According to officials, a Canadian prisoner admitted to planning with another prisoner to import and distribute fentanyl into the United States, which resulted in multiple overdoses and fatalities.
According to the Justice Department, Jason Joey Berry, 39, of Montreal, admitted to conspiring to import controlled substances and controlled substances into the United States that would cause serious physical harm and death as well as conspiring to distribute and possess with the intent to distribute controlled substances and controlled substances.

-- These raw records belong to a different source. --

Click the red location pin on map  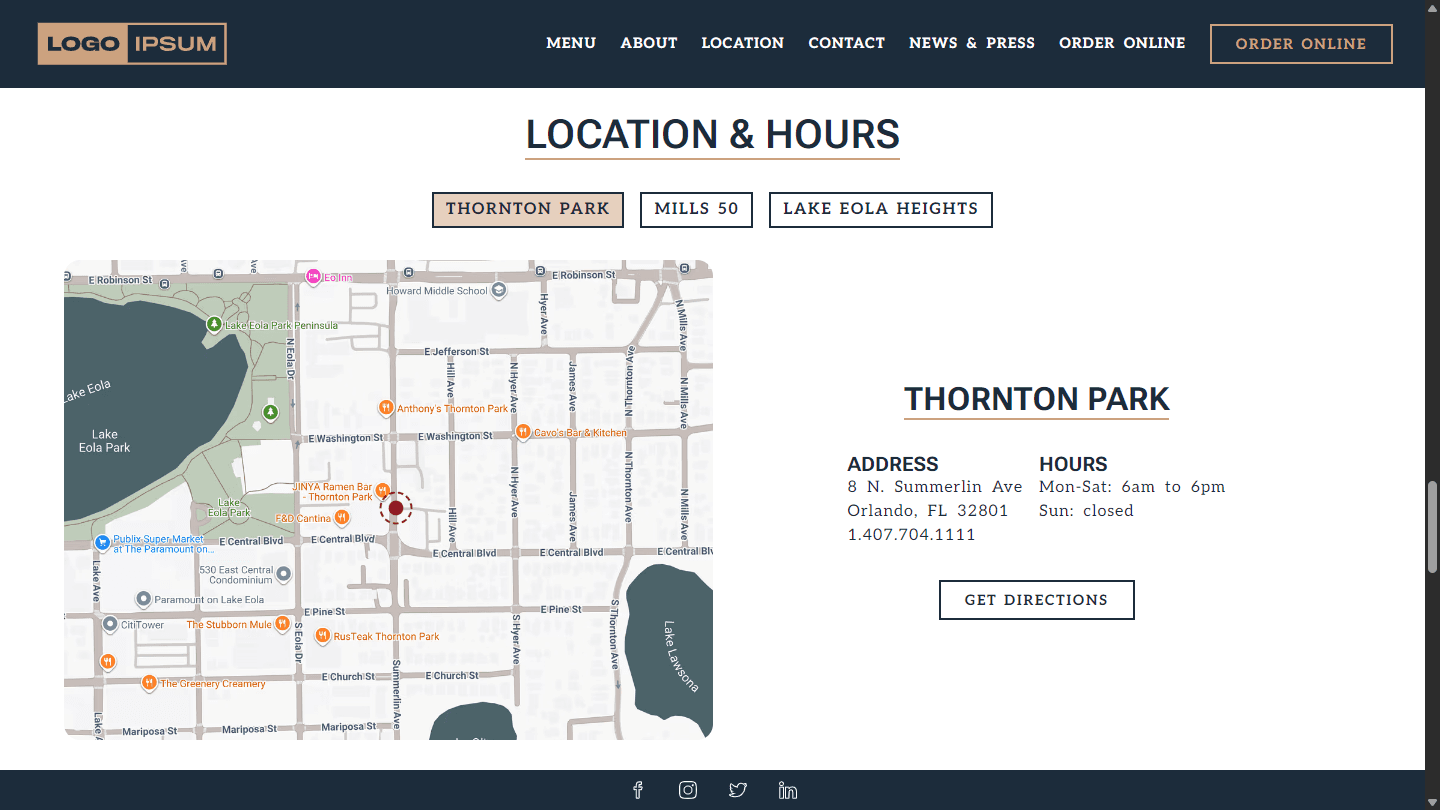click(x=396, y=508)
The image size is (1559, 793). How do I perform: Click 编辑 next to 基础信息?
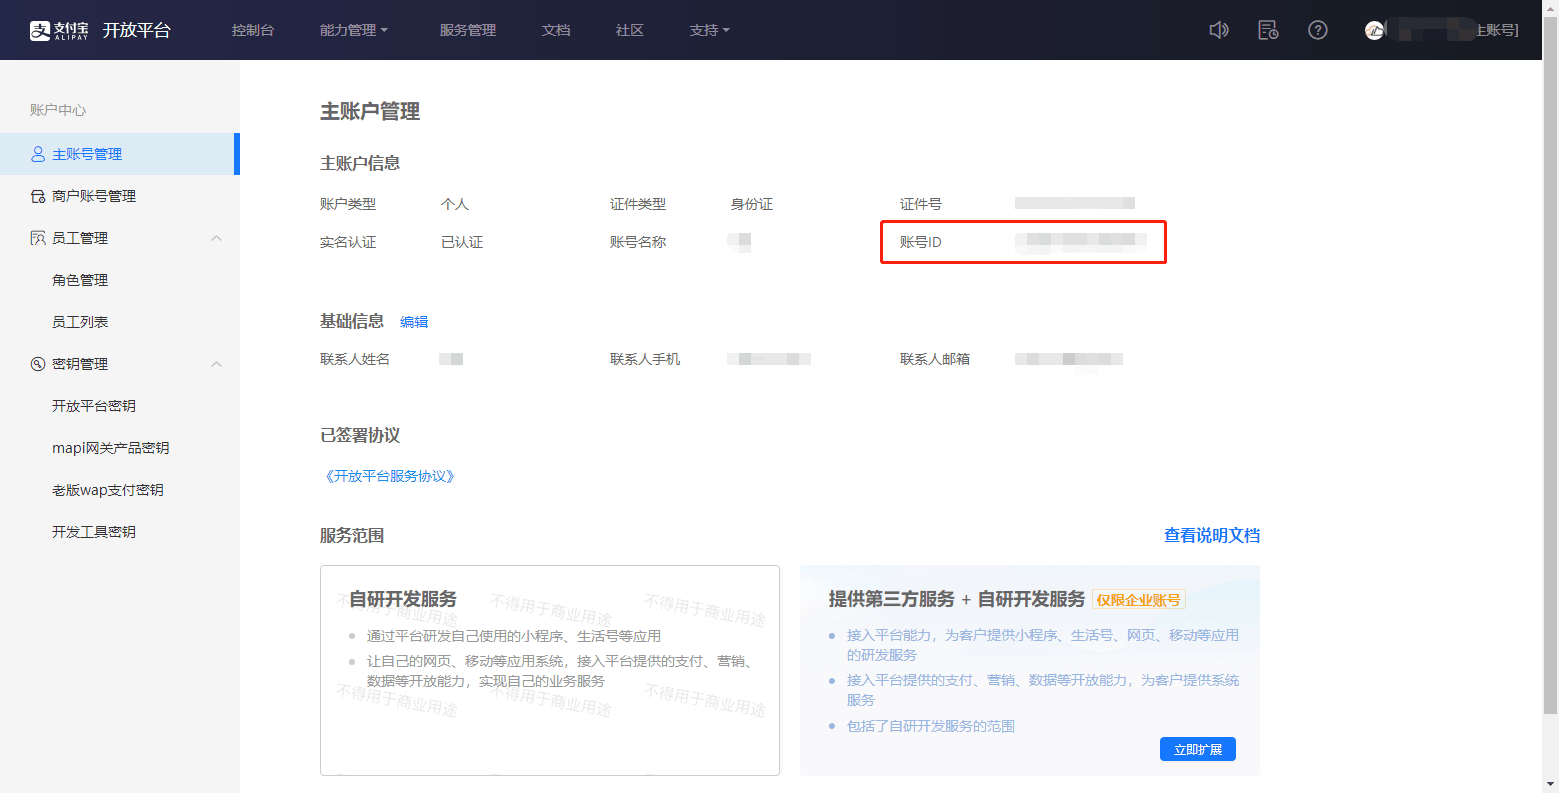(x=414, y=321)
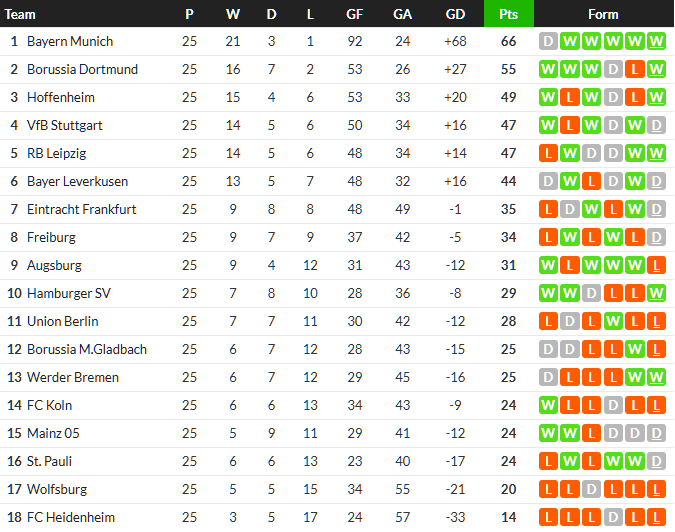Image resolution: width=675 pixels, height=532 pixels.
Task: Click the win badge in Borussia M.Gladbach's form
Action: pyautogui.click(x=635, y=350)
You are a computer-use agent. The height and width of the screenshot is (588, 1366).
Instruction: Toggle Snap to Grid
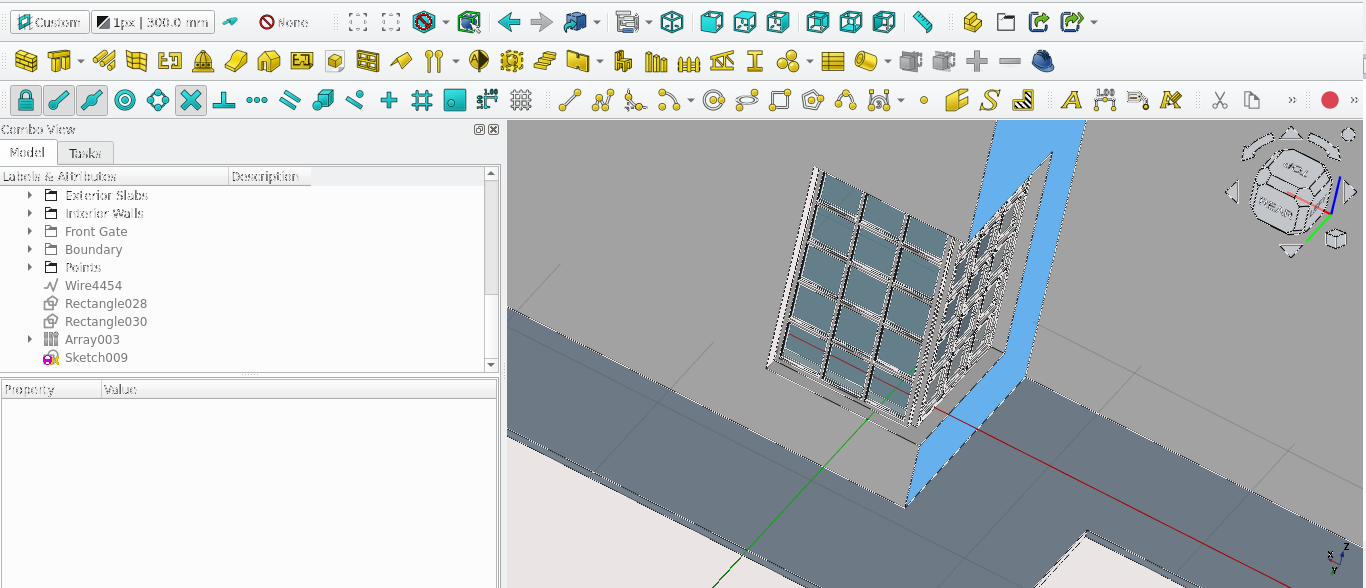click(422, 100)
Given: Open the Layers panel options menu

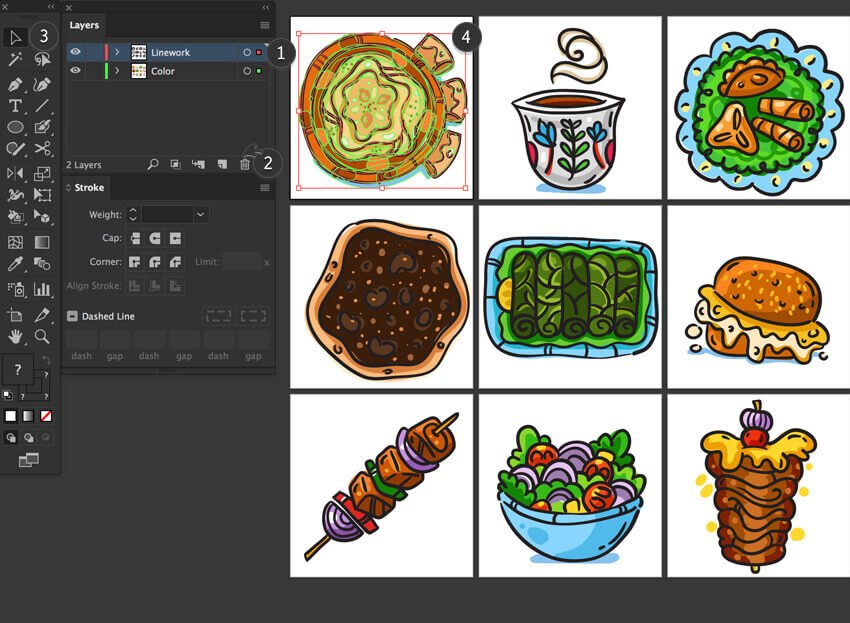Looking at the screenshot, I should pos(265,25).
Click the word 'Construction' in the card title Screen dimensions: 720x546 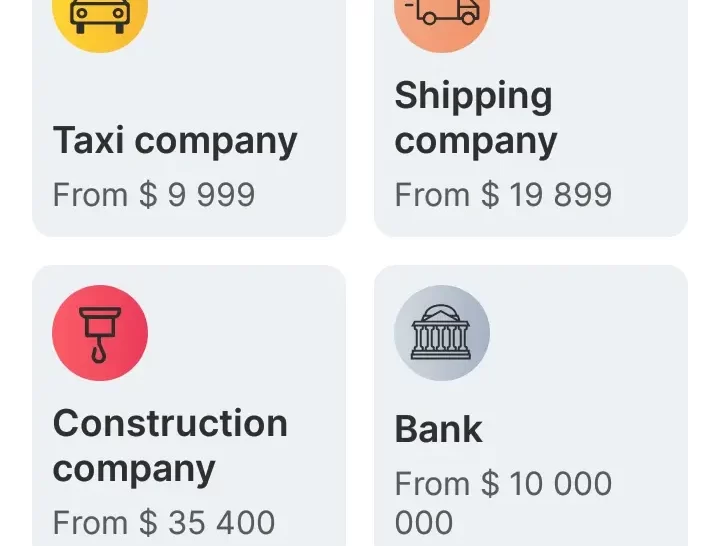[170, 423]
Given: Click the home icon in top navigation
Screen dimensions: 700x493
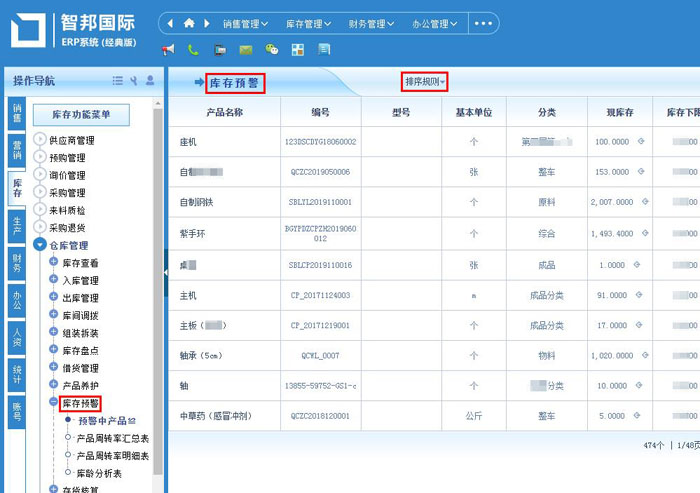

According to Assistant Attorney General Kenneth A. Polite, Jr. of the Justice Department’s Criminal Division, Jason Berry was a member of a fentanyl trafficking network that contributed to the opioid crisis ravaging communities.
Berry was jailed in Canada, according to federal authorities, after he and Daniel Vivas Ceron, a fellow prisoner, allegedly planned to market narcotics and engage in money laundering.
The plot was discovered by detectives after the overdose death of Bailey Henke in Grand Forks, North Dakota, on January 3, 2015. Four death overdoses were caused overall by the ring, according to the authorities.
Ceron pled confessed to various federal narcotics counts in 2019. In addition to Berry, a number of other persons have been accused of participating in the narcotics operation in North Dakota and Oregon.
The obligatory minimum term for Berry, who will be sentenced on January 17, 2023, is life in prison.